Output verbatim the passage of the replacement heifer article that begins at the words "Heifer body weight" and stops after the words "the hiring process.".

Selected text: Begin

Sep 19, 2019
A replacement heifer represents the costliest improvement in the genetics of a herd. Some of the more important influencers that are critical to the success of retaining these genetics over time include hiring the right female, reaching a target breeding weight, proper development, and a defined breeding season.
As we know, reproductive traits are very lowly heritable; 10% controlled by genetics and the other 90% controlled by management and environment. This forces us to be intentional managers within the environment we live. Being better managers naturally forces us to use more data to make decisions that can improve fertility responses from good nutritional management.
The goal in developing replacement heifers is reaching puberty by the beginning of the breeding season. Puberty in heifers is controlled by three factors—body weight, age and breed.
With breed, we know that on average Bos taurus cattle reach puberty between 12 to 14 months of age; whereas Bos indicus cattle reach puberty later at approximately 16 to 18 months of age.
Heifer body weight has a very influential impact on age at puberty. Research conducted in the 1980s reported that heifers weighing approximately 60-65% of their mature body weight reached puberty prior to breeding.
Hire the right female
Not every heifer will make a good replacement heifer. The female you want to hire conceives early in the breeding season. However, to get there we need to make some decisions earlier on in the hiring process.
You need a pool of candidates to start with based on your job description. The job description will lay out minimum requirements the heifer has to have in order to go through the development process.
These requirements should include, at minimum, no freemartins, minimum body weight, minimum age, structural soundness and not out of terminal sires. Throughout the development process, checkpoints need to be in place to monitor the heifers’ performance of your heifers.
And finally, after the breeding season, is she pregnant and preferably early on in the breeding season? Then, and only then, should we hire her for the job!
Target breeding weight
To properly develop heifers to 60-65% of mature body weight, you need to know the mature body weight of your cows, otherwise it is just a guess. If you don’t know what your cows weigh, you don’t know what 65% of mature weight is and what those heifers should weigh at breeding.

Selected text: End
Data records: Begin

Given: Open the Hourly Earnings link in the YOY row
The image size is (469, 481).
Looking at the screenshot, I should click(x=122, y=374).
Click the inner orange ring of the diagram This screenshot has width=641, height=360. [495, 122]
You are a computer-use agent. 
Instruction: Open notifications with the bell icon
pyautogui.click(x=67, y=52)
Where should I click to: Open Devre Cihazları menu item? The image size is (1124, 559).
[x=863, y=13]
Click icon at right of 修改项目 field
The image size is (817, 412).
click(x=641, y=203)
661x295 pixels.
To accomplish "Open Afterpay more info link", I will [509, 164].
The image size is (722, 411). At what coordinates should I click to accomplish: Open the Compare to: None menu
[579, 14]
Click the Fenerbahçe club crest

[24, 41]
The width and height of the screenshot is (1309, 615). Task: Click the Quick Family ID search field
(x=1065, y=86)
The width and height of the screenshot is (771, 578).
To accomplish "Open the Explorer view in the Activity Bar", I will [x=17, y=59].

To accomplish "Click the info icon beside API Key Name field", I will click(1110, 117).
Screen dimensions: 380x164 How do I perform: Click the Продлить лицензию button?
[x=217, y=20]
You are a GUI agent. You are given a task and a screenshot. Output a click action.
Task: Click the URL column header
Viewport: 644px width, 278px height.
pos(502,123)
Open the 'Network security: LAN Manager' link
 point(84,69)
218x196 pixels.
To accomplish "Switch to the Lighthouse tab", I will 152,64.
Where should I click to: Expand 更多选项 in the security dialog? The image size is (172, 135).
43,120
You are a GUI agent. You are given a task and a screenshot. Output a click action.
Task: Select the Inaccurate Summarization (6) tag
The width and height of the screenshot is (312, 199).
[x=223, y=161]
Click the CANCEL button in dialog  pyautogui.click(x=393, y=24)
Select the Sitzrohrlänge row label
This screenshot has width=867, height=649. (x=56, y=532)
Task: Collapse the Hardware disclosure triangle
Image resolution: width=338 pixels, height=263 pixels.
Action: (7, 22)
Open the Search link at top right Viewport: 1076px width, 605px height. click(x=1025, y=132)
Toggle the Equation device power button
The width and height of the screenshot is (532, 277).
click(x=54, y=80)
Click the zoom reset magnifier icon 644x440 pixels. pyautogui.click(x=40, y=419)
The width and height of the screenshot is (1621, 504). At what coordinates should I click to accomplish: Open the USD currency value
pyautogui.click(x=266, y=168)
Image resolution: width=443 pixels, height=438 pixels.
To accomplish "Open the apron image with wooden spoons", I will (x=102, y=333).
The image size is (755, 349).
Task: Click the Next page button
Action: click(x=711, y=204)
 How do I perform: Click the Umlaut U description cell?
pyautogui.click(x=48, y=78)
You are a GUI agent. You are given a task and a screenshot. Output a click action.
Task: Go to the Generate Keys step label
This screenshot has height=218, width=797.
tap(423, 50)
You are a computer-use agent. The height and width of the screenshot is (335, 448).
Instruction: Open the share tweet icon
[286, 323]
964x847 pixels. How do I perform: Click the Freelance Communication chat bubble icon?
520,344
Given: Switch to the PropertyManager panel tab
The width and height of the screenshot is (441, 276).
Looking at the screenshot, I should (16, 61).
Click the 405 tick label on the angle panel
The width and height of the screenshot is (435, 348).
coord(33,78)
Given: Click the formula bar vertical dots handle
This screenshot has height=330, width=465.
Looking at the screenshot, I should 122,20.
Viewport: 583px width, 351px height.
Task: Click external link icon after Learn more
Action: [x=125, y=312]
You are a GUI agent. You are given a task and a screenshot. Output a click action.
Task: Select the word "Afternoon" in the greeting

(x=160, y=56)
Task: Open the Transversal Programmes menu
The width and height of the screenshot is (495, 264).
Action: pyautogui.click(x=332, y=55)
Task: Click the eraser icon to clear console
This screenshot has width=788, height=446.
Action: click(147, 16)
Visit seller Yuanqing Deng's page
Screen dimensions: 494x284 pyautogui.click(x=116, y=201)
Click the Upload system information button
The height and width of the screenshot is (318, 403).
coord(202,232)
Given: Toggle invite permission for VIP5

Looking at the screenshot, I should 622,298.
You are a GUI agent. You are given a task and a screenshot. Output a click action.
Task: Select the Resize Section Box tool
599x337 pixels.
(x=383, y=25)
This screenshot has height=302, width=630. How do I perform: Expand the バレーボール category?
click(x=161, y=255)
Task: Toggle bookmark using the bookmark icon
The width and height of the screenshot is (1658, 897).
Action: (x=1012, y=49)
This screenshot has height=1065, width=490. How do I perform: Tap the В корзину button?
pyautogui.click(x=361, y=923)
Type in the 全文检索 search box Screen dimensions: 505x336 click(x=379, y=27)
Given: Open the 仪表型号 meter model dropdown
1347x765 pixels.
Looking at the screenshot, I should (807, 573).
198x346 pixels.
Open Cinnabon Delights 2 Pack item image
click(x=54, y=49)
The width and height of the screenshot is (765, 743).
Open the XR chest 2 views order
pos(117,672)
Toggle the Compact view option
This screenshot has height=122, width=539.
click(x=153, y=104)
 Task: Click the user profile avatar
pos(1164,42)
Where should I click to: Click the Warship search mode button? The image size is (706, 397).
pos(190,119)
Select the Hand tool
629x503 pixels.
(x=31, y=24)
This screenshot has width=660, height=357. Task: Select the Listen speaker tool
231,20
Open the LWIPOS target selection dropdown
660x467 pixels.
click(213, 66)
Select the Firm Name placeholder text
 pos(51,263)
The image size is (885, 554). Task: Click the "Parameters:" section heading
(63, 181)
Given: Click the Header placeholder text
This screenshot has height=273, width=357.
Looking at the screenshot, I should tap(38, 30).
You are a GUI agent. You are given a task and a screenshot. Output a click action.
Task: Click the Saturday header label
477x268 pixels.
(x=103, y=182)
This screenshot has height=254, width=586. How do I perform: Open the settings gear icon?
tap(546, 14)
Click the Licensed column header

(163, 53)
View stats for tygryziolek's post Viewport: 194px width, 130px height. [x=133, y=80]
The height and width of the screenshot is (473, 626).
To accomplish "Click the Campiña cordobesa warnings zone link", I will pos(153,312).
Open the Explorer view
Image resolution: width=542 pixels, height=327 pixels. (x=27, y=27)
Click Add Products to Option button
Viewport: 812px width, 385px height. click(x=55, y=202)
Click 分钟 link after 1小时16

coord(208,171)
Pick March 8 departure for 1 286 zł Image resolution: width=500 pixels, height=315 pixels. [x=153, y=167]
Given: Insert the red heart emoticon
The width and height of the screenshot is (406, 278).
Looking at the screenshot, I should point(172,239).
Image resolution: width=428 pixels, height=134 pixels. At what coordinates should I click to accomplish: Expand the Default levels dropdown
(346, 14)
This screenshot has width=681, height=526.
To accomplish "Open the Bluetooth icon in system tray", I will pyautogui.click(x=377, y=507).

Data records: End

■ **Reply**
Heifer body weight has a very influential impact on age at puberty. Research conducted in the 1980s reported that heifers weighing approximately 60-65% of their mature body weight reached puberty prior to breeding.
Hire the right female
Not every heifer will make a good replacement heifer. The female you want to hire conceives early in the breeding season. However, to get there we need to make some decisions earlier on in the hiring process.